With senior leadership in many leading organisations from Generation X and earlier, but workforces largely comprising Millennials (including its middle managers) and Gen Z, the need for evolving leadership styles has never been more critical.
Each generation of the workforce is influenced by the circumstances of their times, their experiences, and their lifestyles. The command-and-control leadership styles that worked well earlier will not resonate with the newer generation of the workforce, who seek purposeful work, inspiring peer networks, transparency, and collaborative ideation. Hence, the integration of a multigenerational workforce is crucial, as leadership can then bring diversity of thought into their organisation's products and services for sustainable and accelerated growth.

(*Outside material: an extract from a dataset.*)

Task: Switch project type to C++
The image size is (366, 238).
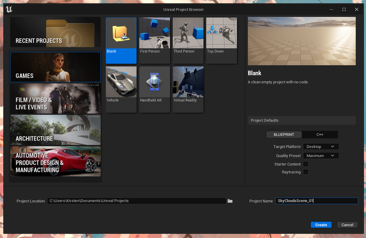Action: (x=320, y=134)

We are living in an age of high-speed, freely available information, hyper-personalisation, and a significant focus on inclusion and sustainability in our personal lives. This makes it imperative that workplaces reflect the same values. This calls for leaders to understand what their employees care about and are motivated by—and evolve their leadership styles accordingly.
Millennials and Gen Z value involvement
Millennials and Gen Z value being involved in the decision-making process and in developing solutions. They seek opportunities to share their ideas and want to understand the rationale behind decisions that impact their work. Therefore, leadership styles need to evolve to be more participative. This can be achieved by actively creating forums where diverse thoughts are encouraged and captured, along with accountability to share the progress and outcomes.
Hybrid work needs new communication modes
In hybrid work environments, communication modes need to transition to new ways of collaborating internally, with continuous listening to enable real-time iteration and improvement. Organisations must empower their managers by investing in the right tools and resources so they, in turn, can provide a personalised experience in terms of team engagement, career development needs, and acting as culture carriers.
Purpose-driven leadership matters
Millennials and Gen Z also want to be associated with organisations that have a strong mission and value the opportunity to contribute to the broader community. Leadership styles must evolve to be more transformative. Leaders need to respond swiftly to external changes and communicate effectively. It is also their responsibility to integrate mental health support and awareness into resilience-building initiatives.
Empowerment builds ownership
By allowing teams the independence and empowerment to define and drive their work, leaders create a powerful sense of meaning and instil ownership and pride.
When leadership styles evolve to be participative and transformational, they can create the multiplier effect needed to build thriving and successful workplaces, organisations, and ecosystems.